Dalam rangka meningkatkan minat dan daya baca siswa, sejak tahun 2015, Kemendikbud meluncuran Gerakan Literasi Sekolah (GLS). Bentuk kegiatannya antara lain; pembiasaan membaca buku nonteks selama 15 menit sebelum kegiatan pembelajaran dimulai, baik membaca senyap maupun nyaring, baik terbimbing atau pun mandiri.
Lalu ada readhaton (membaca secara massal yang biasanya dilakukan di halaman sekolah), pembuatan jurnal atau laporan bacaan, pembuatan pohon literasi, pemanfaatan majalah dinding (mading), pemanfaatan perpustakaan sekolah, dan sebagainya. Bahkan untuk memotivasi sekolah melaksanaka GLS, diadakan berbagai lomba atau penghargaan terkait literasi bagi siswa dan guru penggerak literasi.

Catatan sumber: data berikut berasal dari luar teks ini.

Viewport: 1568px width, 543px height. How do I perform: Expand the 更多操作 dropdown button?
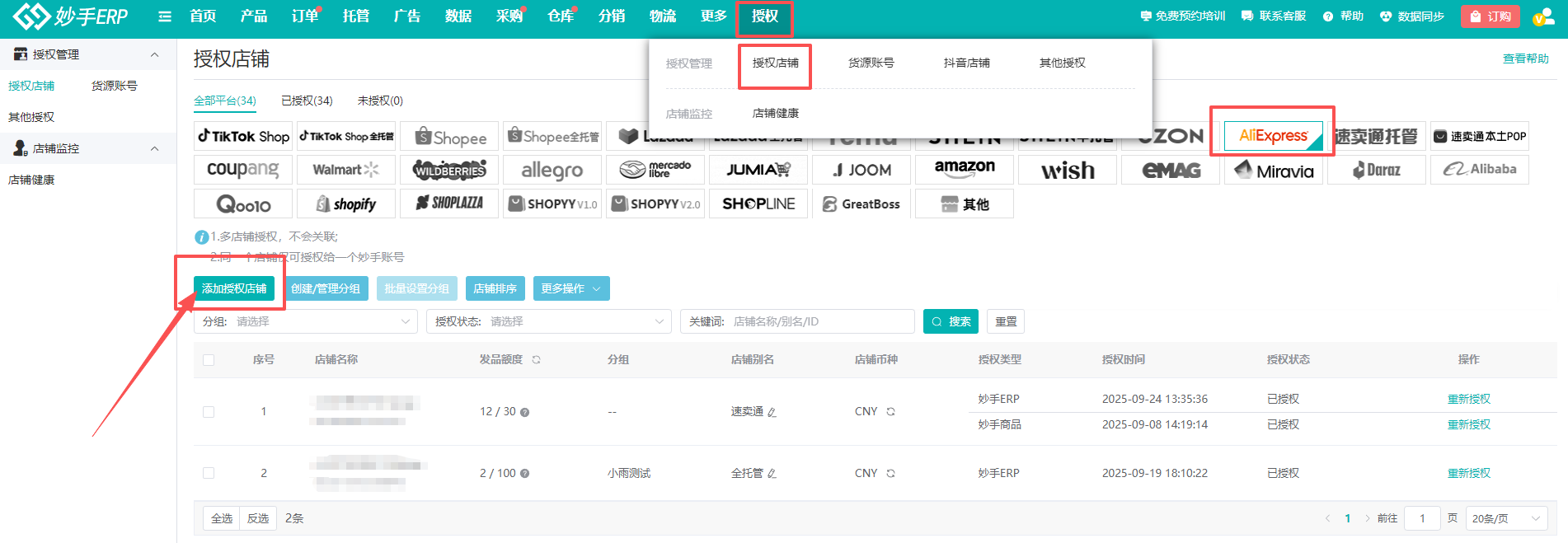click(570, 288)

Awal gerakan ini diluncurkan tampak semarak. Setiap sekolah ingin memperlihatkan bahwa sekolahnya pun aktif menyelenggarakan GLS.
Mereka memosting berbagai kegiatan GLS di media sosial, mengikuti kegiatan literasi baik yang diselenggarakan oleh pemerintah, organisasi profesi guru, maupun oleh lembaga swadaya masyarakat, dan menerbitkan buku hasil karya para guru dan siswa-siswanya.

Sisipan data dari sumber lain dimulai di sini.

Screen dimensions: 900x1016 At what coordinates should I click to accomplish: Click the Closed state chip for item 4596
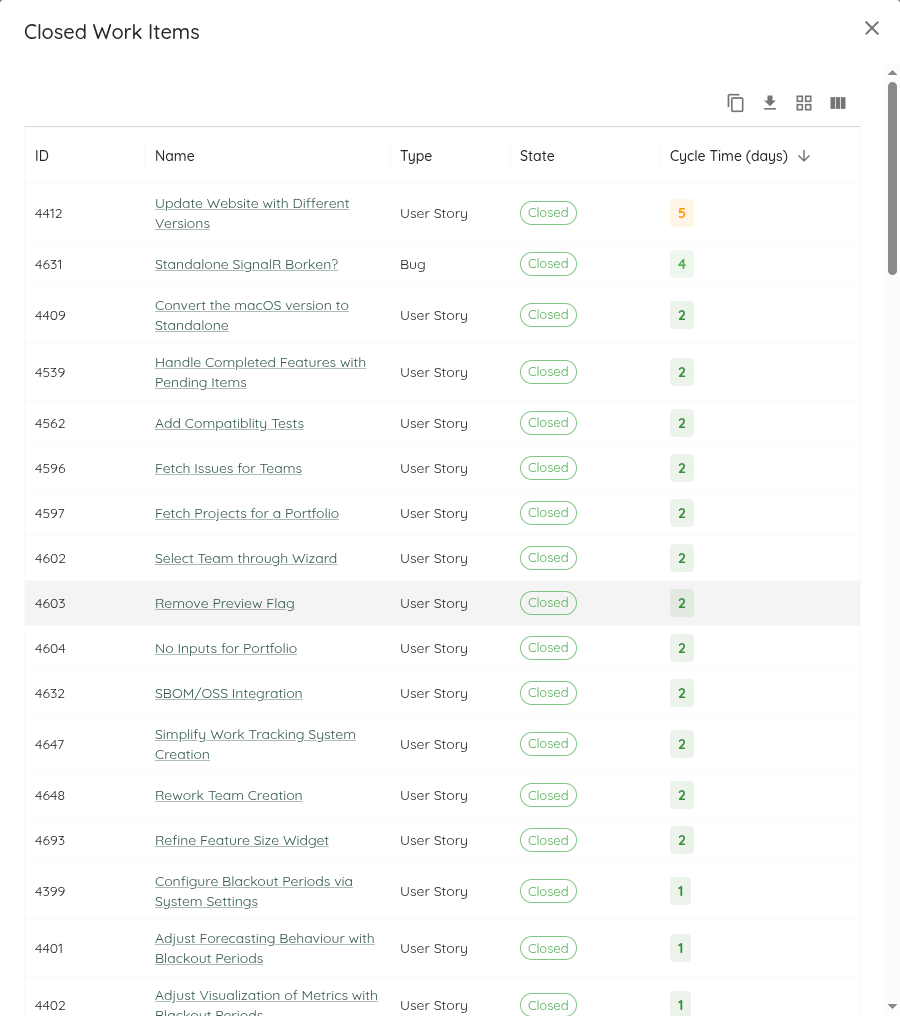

Dalam perjalannya, GLS tampak terseok-seok di sekolah. Penyebabnya beragam. Antara lain; adanya rasa bosan dari guru penggerak dan siswa, kurangnya variasi sumber bacaan, kurangnya dukungan kepala sekolah, kurangnya dukungan dari rekan sejawat dari guru penggerak literasi di sekolah, kurangnya pembinaan pengawas, kurangnya sarana penunjang GLS, dan sebagainya.
Memang ada yang mencoba terus konsisten menggerakkan literasi di sekolahnya, tapi tidak sedikit yang pada akhirnya mati suri, dan sedikit dibangunkan kembali pada saat sekolah mau diakreditasi.
Baca juga: Keanehan Literasi di Daerah Perbatasan RI-Timor Leste
Pasca pandemi Covid-19 terjadi di Indonesia awal Maret 2020, maka kegiatan belajar tatap muka di sekolah pun dihentikan, diganti dengan Pembelajaran Jarak Jauh (PJJ). Konsekuensinya, kegiatan literasi secara langsung di sekolah pun terhenti. Tidak ada lagi aktivitas membaca 15 menit sebelum pembelajaran dan aktivitas lainnya terkait literasi.
Ada guru yang mencoba menghidupkan Gerakan literasi secara daring/ digital, tetapi kendala kepemilikan smartphone/laptop, buku/sumber bacaan, terlebih kendala kuota internet di kalangan siswa menjadikan hal tersebut berjalan kurang optimal. Jangankan untuk menjalankan aktivitas membaca buku nonteks sebagai "suplemen" dalam kegiatan dalam pembelajaran, untuk mempelajari materi pokok dalam pelajaran saja, banyak siswa yang mengalami kendala sinyal dan kuota internet.
Disaat geliat literasi di kalangan siswa mengalami penurunan, justru saya melihat geliat gerakan literasi di kalangan guru. Banyak guru yang pada akhirnya terpaksa atau dipaksa mempelajari Teknologi Informasi dan Komunikasi (TIK) karena tuntutan pengelolaan pembelajaran secara daring. Banyak webinar yang diikuti oleh guru sebagai sarana untuk meningkatkan wawasan mereka. Dengan kata lain, di masa pandemi ini, ada tren peningkatan aktivitas literasi digital di kalangan guru.
Hal ini tentunya adalah tren yang cukup baik, walau sebenarnya tanpa ada pandemi Covid-19 pun, para guru sudah selayaknya meningkatkan wawasan dan keterampilannya dalam pemanfaatan TIK dalam pembelajaran. Lebih baik terlambat daripada tidak sama sekali, atau ada hikmah dibalik musibah. Walau terkesan apologi, tetapi hal tersebut bisa menjadi sebuah representasi adanya peningkatan semangat belajar bagi para guru dalam penguasaan TIK. Apalagi saat ini trennya adalah guru penggerak untuk mewujudkan merdeka belajar bagi para siswa.